Kesatuan dalam Kristus juga memiliki dampak yang besar bagi dunia. Dalam dunia yang semakin terpecah oleh konflik, kebencian, dan perpecahan sosial, persatuan umat Kristen dapat menjadi kesaksian yang kuat tentang kasih dan perdamaian yang diajarkan oleh Yesus. Ketika umat Kristen bersatu dalam doa, tindakan kasih, dan kesaksian iman, mereka dapat menjadi terang bagi dunia yang membutuhkan harapan dan keadilan.

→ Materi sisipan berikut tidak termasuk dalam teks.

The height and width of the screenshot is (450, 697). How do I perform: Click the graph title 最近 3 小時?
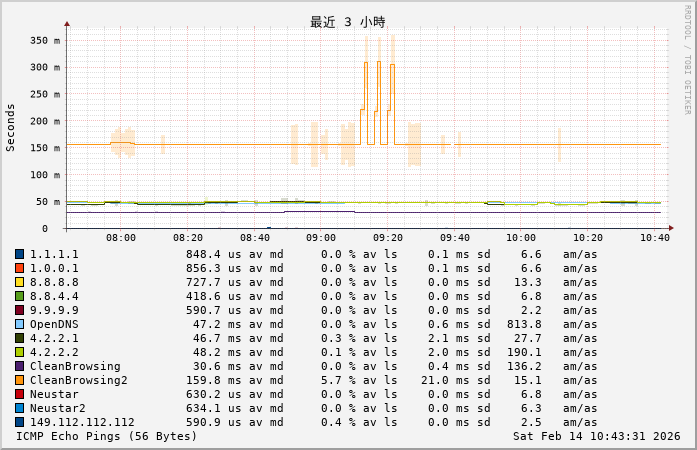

Kehidupan iman adalah perjalanan yang terus berkembang. Setiap umat Kristen, baik yang berasal dari Gereja Katolik maupun dari berbagai denominasi Kristen lainnya, dipanggil untuk semakin mendekat kepada Kristus dan semakin menghidupi ajaran-Nya. Persatuan bukan berarti menghilangkan identitas atau keunikan masing-masing tradisi, tetapi justru merayakan keberagaman yang ada dalam kerangka kasih Kristus. Justru dalam perbedaan itu, umat beriman dapat semakin memahami kekayaan spiritual yang Tuhan anugerahkan kepada Gereja-Nya. Pada akhirnya, kesatuan dalam Kristus bukanlah suatu tujuan yang tidak mungkin tercapai. Kesatuan ini bukan tentang keseragaman dalam segala hal, tetapi tentang kesetiaan kepada satu Tuhan yang sama. Yesus Kristus, sebagai Gembala Agung, tetap menjadi pusat iman dan kehidupan bagi setiap orang yang percaya kepada-Nya. Dengan menatap kepada-Nya, setiap umat Kristen dapat menemukan persaudaraan sejati yang melampaui batas denominasi dan tradisi.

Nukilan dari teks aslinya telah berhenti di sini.